Casts are bad

Halvar and Dennis Elser recently blogged about a serious vulnerability in the ATL libraries. A few days ago, Microsoft released an emergency “out-of-band” patch. Yes, the bug was that nasty, and since it is in a library, many MS Windows components were affected. Everyone who used the library should review their code and recompile with the corrected version.


Microsoft posted more details about the vulnerability. As it turns out, it was quite difficult to catch the bug. Automatic tools, like source code scanners and fuzzers, could not detect it. The very bug consists of a small typo, and it is understandable that it could be missed during code reviews. Humans tend to skip punctuation marks and focus on “important” stuff. However, everything is important in the source code, even spacing.

Source code analysis tools and the compiler could not catch the bug because of a cast in the source code.
Casts are a way to tell the compiler that an object of one kind should be treated as something different. For example, we have a 4 byte object and we can tell the compiler to treat it as a 2 byte object. The opposite is also possible: a 2 byte object can be treated as a 4 byte object. Naturally, when we use a cast, all responsibility is on us. A cast turns off all compiler checks and leaves us face-to-face with the cruel real world of bits and bytes. If we tell the compiler that the object is bigger than it is, all kinds of odd things can happen, including security breaches.

Since casts are that powerful, they should be used very sparingly.
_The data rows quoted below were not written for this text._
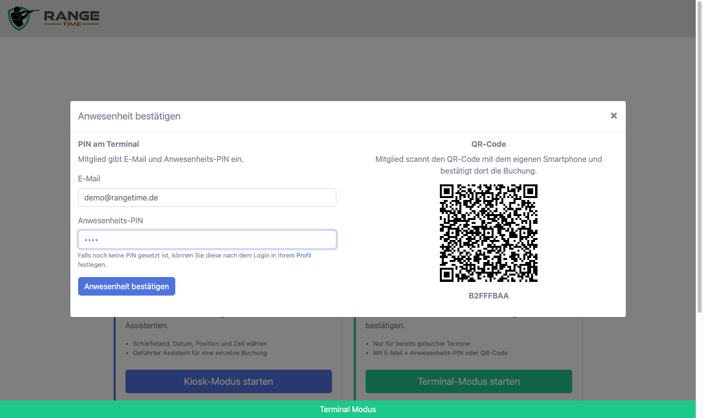Viewport: 703px width, 418px height.
Task: Close the Anwesenheit bestätigen dialog with X
Action: (614, 116)
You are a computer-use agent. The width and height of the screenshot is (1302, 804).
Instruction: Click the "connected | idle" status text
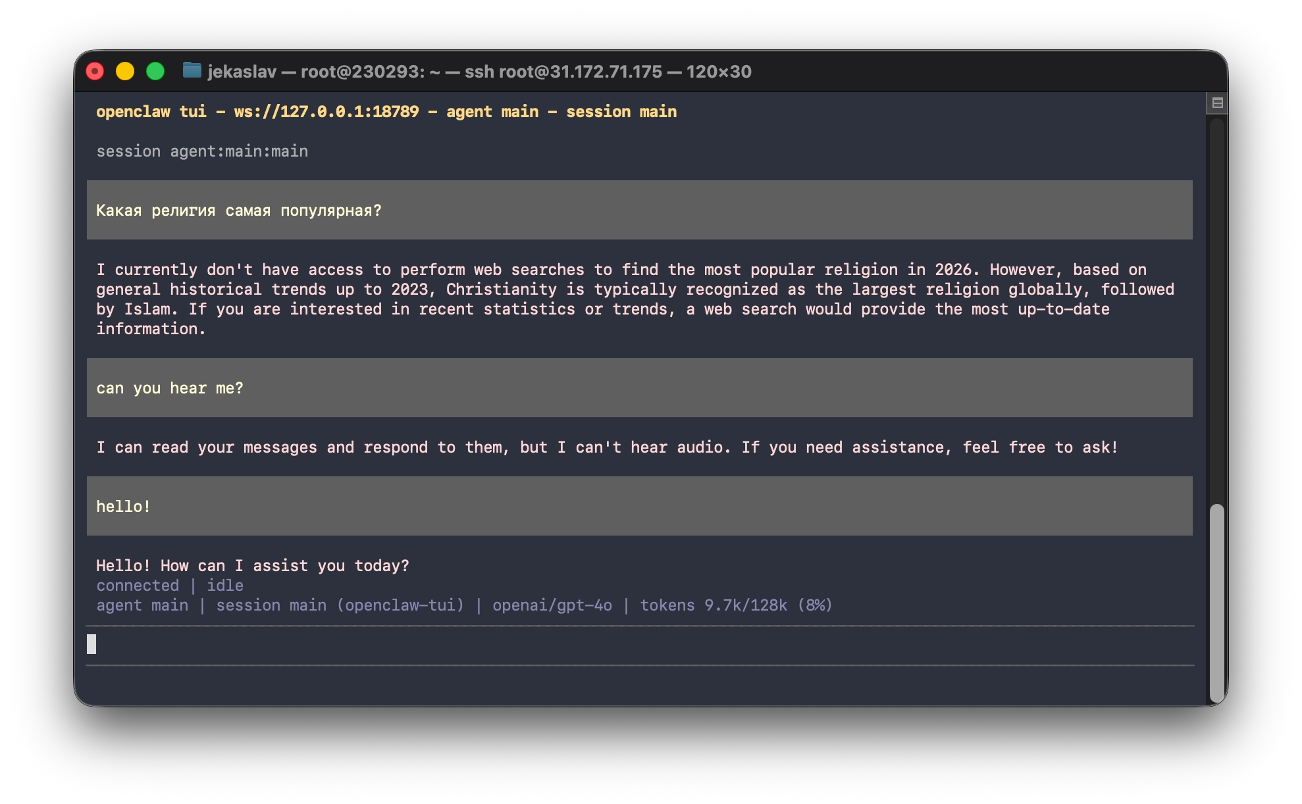click(170, 586)
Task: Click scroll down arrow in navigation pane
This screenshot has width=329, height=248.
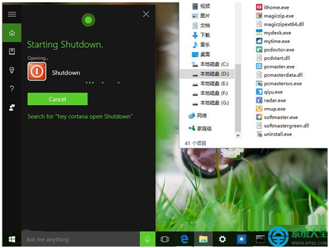Action: coord(238,135)
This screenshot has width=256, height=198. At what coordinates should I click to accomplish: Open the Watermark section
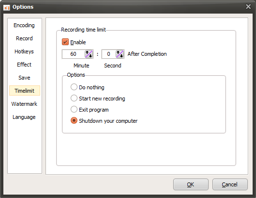click(x=24, y=104)
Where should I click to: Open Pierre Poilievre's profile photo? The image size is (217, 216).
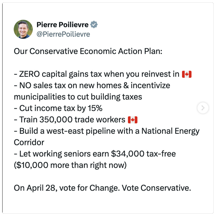(23, 29)
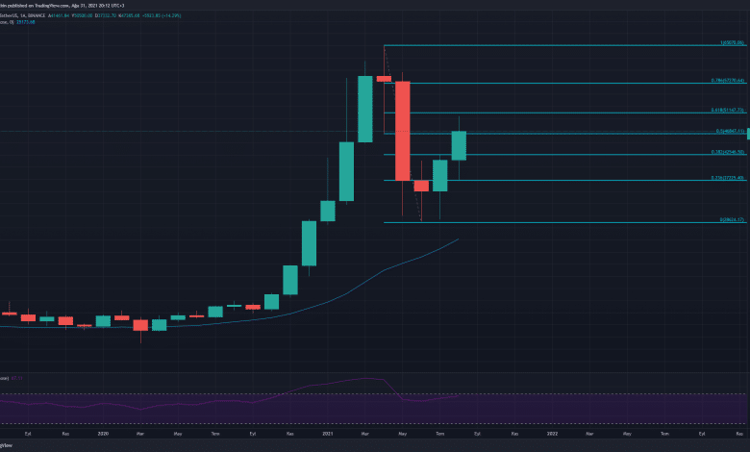Click the purple RSI line peak

(x=365, y=379)

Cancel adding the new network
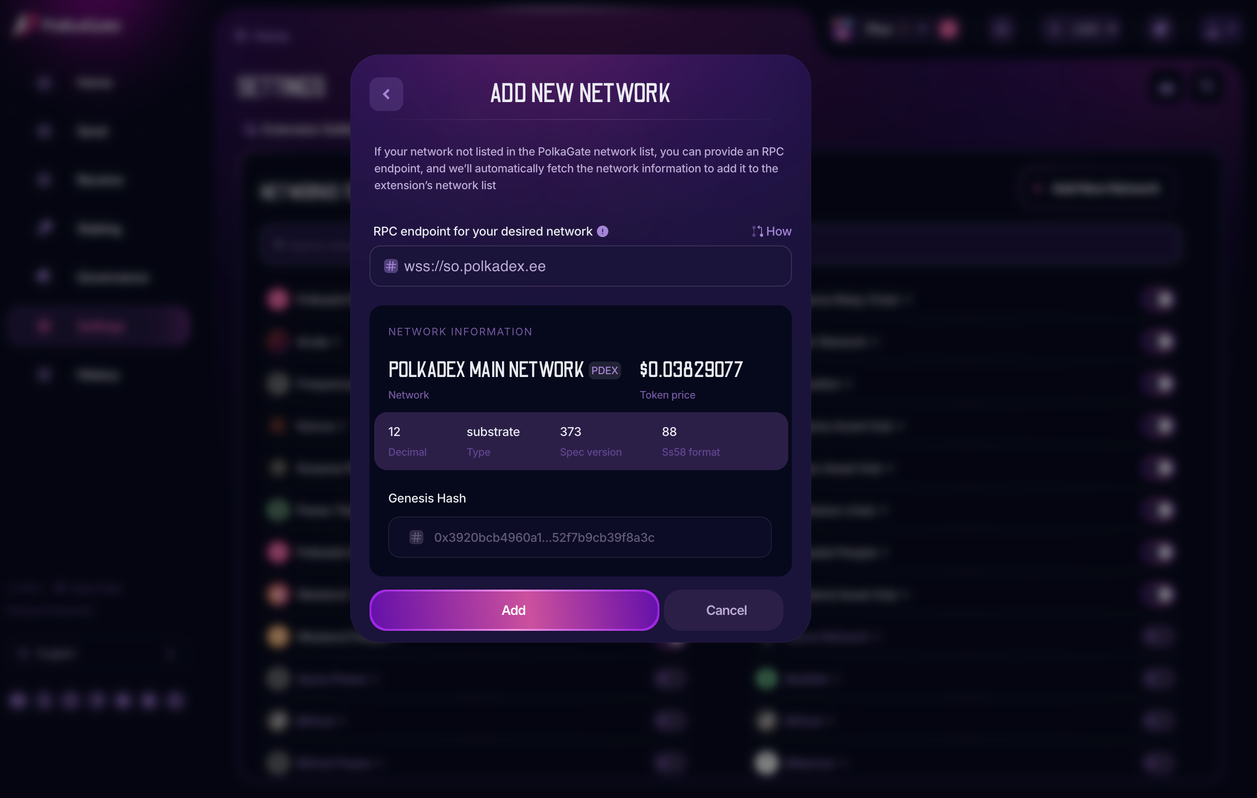pos(726,610)
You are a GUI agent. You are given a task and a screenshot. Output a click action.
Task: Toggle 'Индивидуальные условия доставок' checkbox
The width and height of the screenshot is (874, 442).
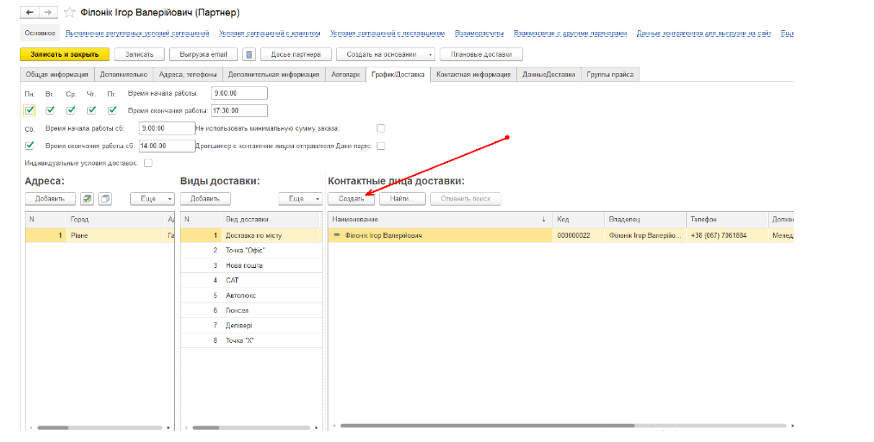[148, 163]
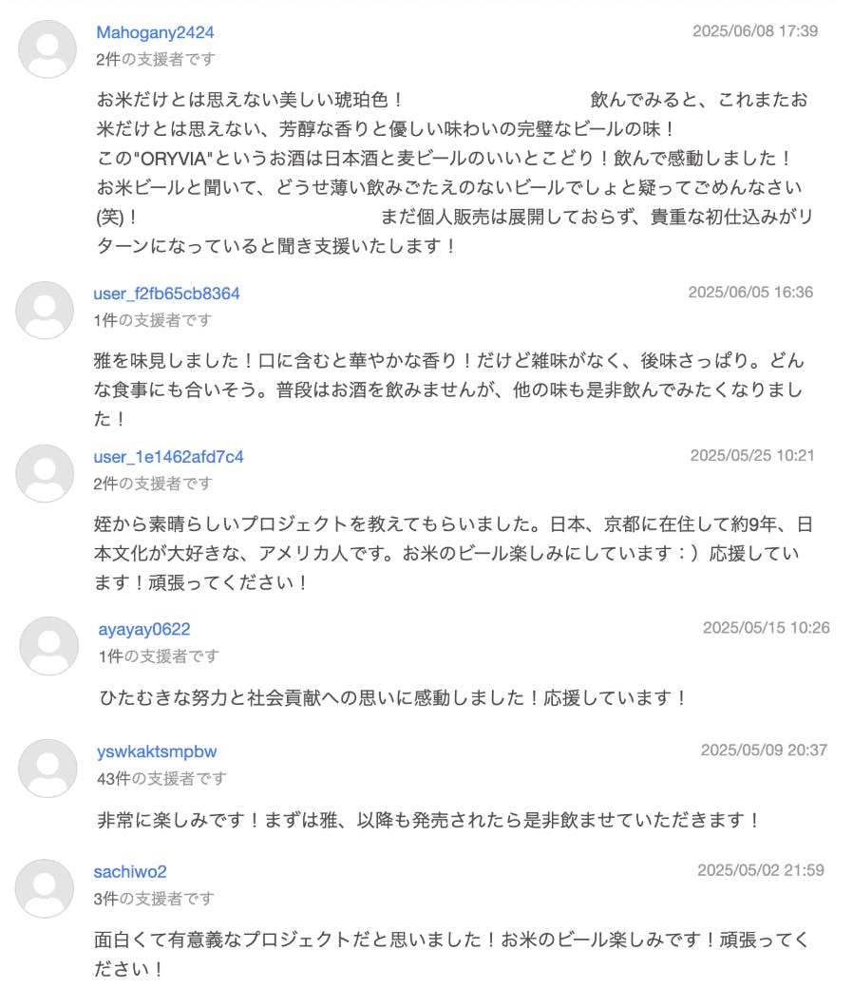Click the user_1e1462afd7c4 username

tap(168, 457)
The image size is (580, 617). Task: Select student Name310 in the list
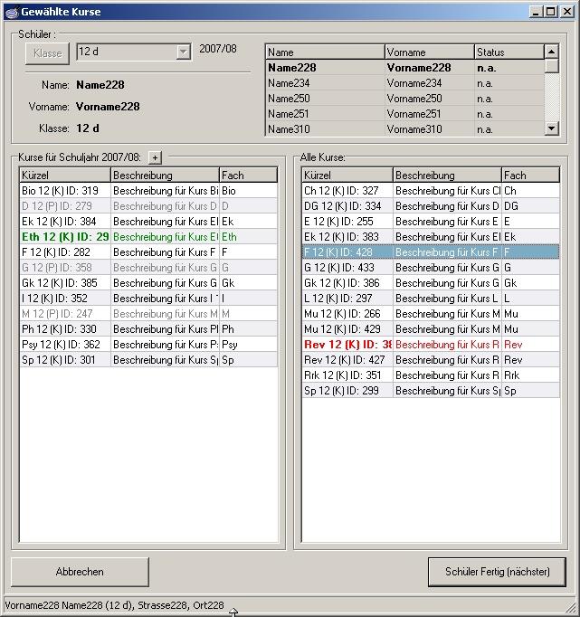click(x=324, y=129)
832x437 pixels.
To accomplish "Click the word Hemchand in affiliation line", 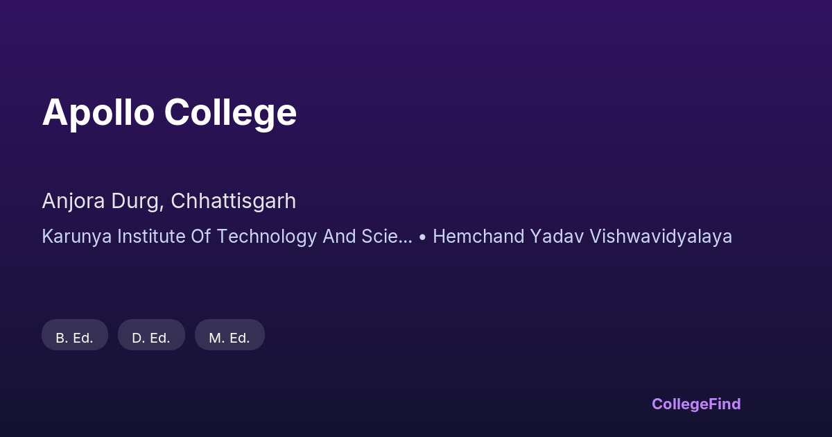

My attitude is to use them only there is no other choice. I know that my position differs from the mainstream. Many textbooks teach to use casts to “document” the code. Like, if a function expects a LONG parameter, they advise cast an uint variable to LONG. This is wrong. Let us check the vulnerable code, it is literally ridden with such casts:

__int64 cbSize;
hr = pStream->Read((void*) &cbSize, sizeof(cbSize), NULL);
BYTE *pbArray;
HRESULT hr = SafeArrayAccessData(psa, reinterpret_cast<LPVOID *>(&pbArray));
hr = pStream->Read((void*)&pbArray, (ULONG)cbSize, NULL);

This is a really bad code snippet. It illustrates how casts are overused nowadays, which is a bad coding practice. 100% of statements above have casts; while the ratio of statements with casts to statements without casts should be 1:100 or less. Here’s the same code, with all casts removed (and the erroneous & removed):

__int64 cbSize;
hr = pStream->Read(&cbSize, sizeof(cbSize), NULL);
BYTE *pbArray;
HRESULT hr = SafeArrayAccessData(psa, &pbArray);
hr = pStream->Read(pbArray, cbSize, NULL);

I did not try to compile it but it should pass all compiler checks and behave the same way. For me, the version without casts is shorter, simpler, easier to read. Why use any casts at all?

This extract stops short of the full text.